Abrams can't say how many times he watched A New Hope, but he says it's his favorite.
"The heart of that movie, the purity of the film, the comedy of the film, the performances. There is so much that is just utterly perfectly brilliantly timeless."
Inspired by the original Star Wars, this filmmaker went to great lengths to pay tribute to the series.
"I would put R2-D2, I would hide him in every film that I did just because I love Star Wars."
On the set of the original film, not many knew they were making a classic.
"If this one doesn't work out we're sort of finished. But hopefully, it will justify it as a series, make you say 'Gee what happens next?'", said a young Mark Hamill during the making of the original film.
Anthony Daniels, who has played C-3PO all this time, says the Star Wars craze happened organically.
"I don't even think George Lucas, back in 1977 when it came out, knew what he created," he said. "But then a kind of collective magic happened. A collective excitement. The public, who barely knew it was coming out, there was no advertising budget, they came in and saw it and got their friends and dragged them back in. Now we would say it went viral."
Actor Richard E. Grant was 20 when he saw the first Star Wars and has been an obsessive fan ever since.
"I knew, because of what I look like and the way that I speak that inevitably I was going to be in the Peter Cushing mold of the tradition of skinny British bad guys," he remarked.
Best of all with the Rise of Skywalker, fans have one of their own wrapping up this triptych of trilogies by making it in the mold of the original.
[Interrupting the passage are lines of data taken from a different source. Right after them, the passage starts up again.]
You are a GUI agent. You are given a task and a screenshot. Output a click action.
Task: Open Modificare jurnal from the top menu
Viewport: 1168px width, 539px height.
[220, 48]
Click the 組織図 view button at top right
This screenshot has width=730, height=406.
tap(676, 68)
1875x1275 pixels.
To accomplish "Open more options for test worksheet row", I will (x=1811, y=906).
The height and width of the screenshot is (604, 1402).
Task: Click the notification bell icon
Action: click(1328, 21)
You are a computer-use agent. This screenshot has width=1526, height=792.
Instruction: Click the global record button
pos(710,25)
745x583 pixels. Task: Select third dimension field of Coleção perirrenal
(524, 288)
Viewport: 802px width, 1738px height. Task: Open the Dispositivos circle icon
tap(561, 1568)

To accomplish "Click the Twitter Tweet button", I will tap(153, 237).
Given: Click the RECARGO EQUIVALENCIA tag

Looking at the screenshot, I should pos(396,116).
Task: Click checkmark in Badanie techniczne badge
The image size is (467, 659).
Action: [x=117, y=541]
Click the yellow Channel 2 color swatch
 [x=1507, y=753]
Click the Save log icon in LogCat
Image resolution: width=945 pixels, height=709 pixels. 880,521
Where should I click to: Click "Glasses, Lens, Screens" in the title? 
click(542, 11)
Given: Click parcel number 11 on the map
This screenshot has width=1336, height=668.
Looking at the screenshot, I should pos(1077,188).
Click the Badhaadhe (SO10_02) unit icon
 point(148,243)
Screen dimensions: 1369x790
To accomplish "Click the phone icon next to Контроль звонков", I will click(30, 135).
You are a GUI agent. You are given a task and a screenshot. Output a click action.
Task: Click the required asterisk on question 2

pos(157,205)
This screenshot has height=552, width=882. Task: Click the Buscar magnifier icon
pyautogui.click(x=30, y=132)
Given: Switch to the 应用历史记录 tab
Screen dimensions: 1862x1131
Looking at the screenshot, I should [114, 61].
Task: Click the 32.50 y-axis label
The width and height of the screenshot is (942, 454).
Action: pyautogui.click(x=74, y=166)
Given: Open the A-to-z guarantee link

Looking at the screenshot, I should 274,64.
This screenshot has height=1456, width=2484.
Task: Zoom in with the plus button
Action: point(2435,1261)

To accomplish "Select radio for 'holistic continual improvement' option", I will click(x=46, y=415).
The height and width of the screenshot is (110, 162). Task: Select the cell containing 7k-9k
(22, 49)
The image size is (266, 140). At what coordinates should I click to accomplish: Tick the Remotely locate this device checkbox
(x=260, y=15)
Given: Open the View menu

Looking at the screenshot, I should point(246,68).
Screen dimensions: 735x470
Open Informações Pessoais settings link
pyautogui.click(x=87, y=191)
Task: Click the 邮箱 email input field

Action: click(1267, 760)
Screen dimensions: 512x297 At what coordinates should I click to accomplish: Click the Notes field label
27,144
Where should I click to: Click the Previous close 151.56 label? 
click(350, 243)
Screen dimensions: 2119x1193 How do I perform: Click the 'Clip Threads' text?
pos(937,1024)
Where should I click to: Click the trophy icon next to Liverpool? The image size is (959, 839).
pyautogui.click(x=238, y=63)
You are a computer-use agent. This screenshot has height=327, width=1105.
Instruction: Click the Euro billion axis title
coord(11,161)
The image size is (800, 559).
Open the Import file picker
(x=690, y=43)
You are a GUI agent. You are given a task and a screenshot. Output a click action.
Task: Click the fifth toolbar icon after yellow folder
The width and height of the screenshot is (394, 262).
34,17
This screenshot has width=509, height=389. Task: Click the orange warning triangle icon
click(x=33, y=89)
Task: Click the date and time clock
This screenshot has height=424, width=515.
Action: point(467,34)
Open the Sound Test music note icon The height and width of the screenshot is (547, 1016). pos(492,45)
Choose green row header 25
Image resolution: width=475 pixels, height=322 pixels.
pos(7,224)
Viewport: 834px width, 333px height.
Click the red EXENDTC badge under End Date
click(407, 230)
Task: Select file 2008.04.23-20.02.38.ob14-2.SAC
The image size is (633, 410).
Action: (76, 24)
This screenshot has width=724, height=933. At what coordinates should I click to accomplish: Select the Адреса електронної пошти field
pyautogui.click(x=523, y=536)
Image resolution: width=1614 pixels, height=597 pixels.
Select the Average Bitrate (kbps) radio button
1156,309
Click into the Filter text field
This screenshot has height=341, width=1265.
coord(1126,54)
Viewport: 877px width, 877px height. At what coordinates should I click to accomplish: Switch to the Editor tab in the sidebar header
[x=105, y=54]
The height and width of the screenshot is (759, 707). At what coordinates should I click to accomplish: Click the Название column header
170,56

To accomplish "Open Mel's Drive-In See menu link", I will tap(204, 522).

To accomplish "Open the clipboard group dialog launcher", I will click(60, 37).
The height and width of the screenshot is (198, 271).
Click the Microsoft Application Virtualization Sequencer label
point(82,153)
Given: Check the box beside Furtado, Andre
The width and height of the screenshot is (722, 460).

"There's so much love in that world and while I know that for some people it's like a religion, for me it is simply one of the most transformational like transcendent cinematic experiences," said Abrams. "So the idea that I got to work on this movie and have R2-D2 out in the open and not have to hide him, I felt very lucky."
Star Wars: The Rise of Skywalker is rated PG-13 and opens in Seattle on Friday, December 20.